--- Page excerpt ---
----------------

Lecturer: Prof. Hrvoje Jasak
This course is teaching you how to be an efficient programmer and a
valued member of a team: organisation, programming and “software management skills”. I will be teaching within the UNIX OS environment, with an “old-fashioned” setup: shell, editor, debug tool, self-contained libraries, compiled code
Lectures:
- Your computer infrastructure
– know your computer: what is available
– CPU, cache 700 GiB/s (level 1), 200 GB/s Cache 2 memory 10 GB/s , disk (storage device) 100-200 MB/s (2 GB/s max). Adding complexity slows down the memory hierarchy
– data access speed and considerations: what can I afford to do? Adding complexity slows down the memory hierarchy Latency and bandwidth are two metrics associated with caches
– fetching data from memory in pages
– filing system layout: A file system provides a way of separating the data on the drive into individual pieces, which are the files. It also provides a way to store data and retrieve data associated with files: filenames, permissions, size, access time, other attributes. Journaled, non-journaled, RAID. Filing systems as disk, tape, transactional database. File locking and concurrency control. HPC and distributed filing systems. memory controller hub, known as the northbridge
– realistic layout of a network and communication speed. Bandwidth of processors: Intel Xeon 3200 12800 MB/s, PCI-Express link: 16 BT/s (gigatransfers per second)
– parallel computing; shared memory, distributed memory architecture
– distributed memory communication speed: Infiniband. Adapter latency 0.5 mu s, throughput 120-200 Gb/s
– GPUs and vector computers; vectorisation, pipelining - UNIX Working Environment
– computer science is about humans: computers handle the data in a much more efficient manner
– operating system commands: shell environment, startup files. Automate and customise your shell (as you use it a lot!)
– env, $SHELL, uname
– redirection and paths: executable and library paths.
– home directory ls pwd touch rm mkdir rmdir, cd, cp, more, cat, head, tail
– editors: vi, emacs; any others?
– file permissions, Manipulating files, organisation of the filing system
– program files, headers, footers, tar archives, backup and related issues
– find grep (locate)
– moving files around: scp ssh tar gzip
– man pages
– alias commands
– how to organise your files? Who is this for? organisation of own directories
file headers and footers, file templates
– Backup Your Work - Executable and environment
– compiled and interpreted code. What is a compilation, linking and execution
– interface of a code with the operating system: main(). Static and dynamic library binding
– source code, object code, static library, shared library, compile and run-time binding
– what does a compiler actually do?
– heap, stack function pointer allocation
– segmentation violation errors
– compile-time errors vs run-time errors
– why should I fix a warning?

----------------

--- Exercise description ---
Write the next part of the programming course outline above, starting after its final item. The lines that come next are not needed for this.

----------------

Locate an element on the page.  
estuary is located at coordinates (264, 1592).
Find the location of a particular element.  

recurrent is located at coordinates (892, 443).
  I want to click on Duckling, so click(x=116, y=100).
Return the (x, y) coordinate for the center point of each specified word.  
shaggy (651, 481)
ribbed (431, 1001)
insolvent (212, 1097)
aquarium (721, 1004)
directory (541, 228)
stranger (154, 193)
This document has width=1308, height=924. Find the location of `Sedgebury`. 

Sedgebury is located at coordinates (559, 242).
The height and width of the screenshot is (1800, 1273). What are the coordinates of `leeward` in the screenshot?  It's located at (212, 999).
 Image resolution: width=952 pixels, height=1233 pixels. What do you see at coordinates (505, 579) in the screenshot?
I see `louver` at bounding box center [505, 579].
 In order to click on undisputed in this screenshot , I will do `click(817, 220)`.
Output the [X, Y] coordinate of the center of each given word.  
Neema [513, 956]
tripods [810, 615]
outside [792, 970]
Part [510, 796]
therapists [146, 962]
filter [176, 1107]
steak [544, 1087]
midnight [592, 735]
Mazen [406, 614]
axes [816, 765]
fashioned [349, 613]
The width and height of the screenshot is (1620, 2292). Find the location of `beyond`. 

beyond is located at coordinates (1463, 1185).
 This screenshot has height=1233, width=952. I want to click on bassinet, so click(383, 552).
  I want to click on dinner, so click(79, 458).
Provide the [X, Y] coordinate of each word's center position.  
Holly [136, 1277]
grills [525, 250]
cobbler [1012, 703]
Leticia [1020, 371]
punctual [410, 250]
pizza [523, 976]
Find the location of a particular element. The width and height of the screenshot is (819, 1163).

----------------

--- Answer area ---
– strongly typed vs weakly typed languages
Optimisation, pre-fetch, cache hit rate
– optimisation: why optimisation matters, what to expect from the compiler/optimizer/linker
– guidelines on optimisation: small loops and big loops
– function calls and if-statements in loops, optimisation bottle-necks - Practical programming 1
– software development cycle and extended cycle
– how do I start? Hello World; for a complex project
– CPP pre-processor
– #include, #ifdef and compilation instructions
– file templates: Project, copyright, author, doc contents. Corrupted files
– naming conventions: underscores, capital letters; training underscores
– enforcing conventions and code review
– organising control statements
– KISS means Keep It Simple and Stupid
– interfaces and assumptions in code design
– documentation and comments
– local data, function arguments (in and out), class data, static data, global data. Lifetime of data, naming functions and data
– what is debugging and how to start? - Data types and Computer arithmetic
– Data Types
– fundamental data types: int, float, char, void
– memory layout, pointers, function pointers, void* type
– const and non-const access, pointer, reference
– data layout and typing; check data types
– initialising the data
– Computer arithmetic
– IEEE standard
– floating point exception
– overflow, underflow, variable ranges
– built-in functions
– What is a NaN
– what to check and where? - Container types
– single allocated block of memory: fetch pages and general memory access
– singly linked lists, doubly linked lists
– hash tables
– user input via dictionaries: (XML format?)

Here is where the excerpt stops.